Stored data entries
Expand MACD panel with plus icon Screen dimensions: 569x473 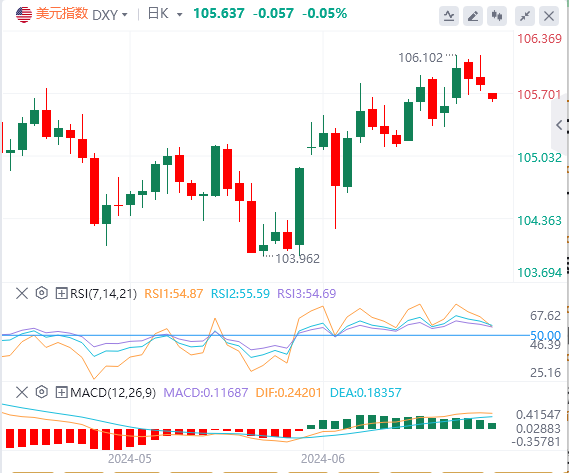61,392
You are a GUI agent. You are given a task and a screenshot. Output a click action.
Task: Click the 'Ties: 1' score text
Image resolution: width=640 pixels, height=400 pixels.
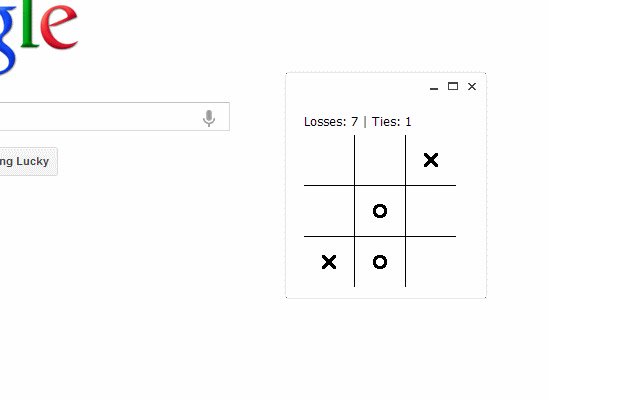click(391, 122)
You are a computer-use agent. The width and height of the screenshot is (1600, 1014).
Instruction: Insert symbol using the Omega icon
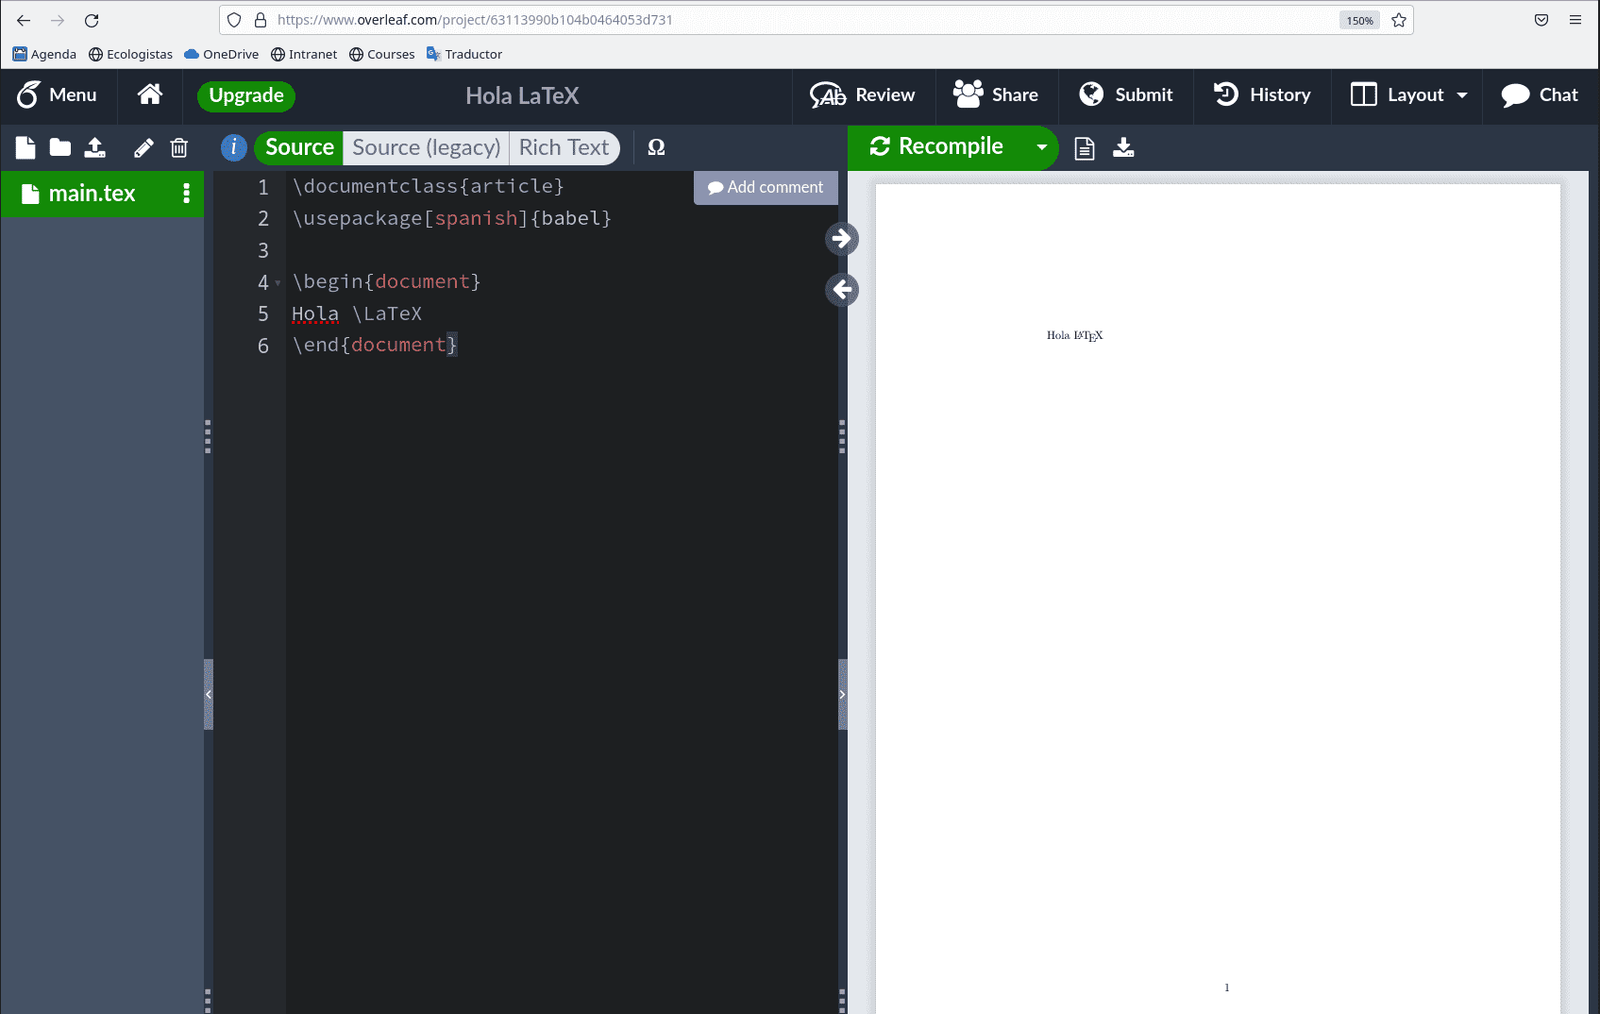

Exercise directions
Check each line of the records above for the string "agent", and report every line that has it.

Task answer
You are a GUI agent. You are given a task and a screenshot. Output a click action.
You are a computer-use agent. The width and height of the screenshot is (1600, 1014).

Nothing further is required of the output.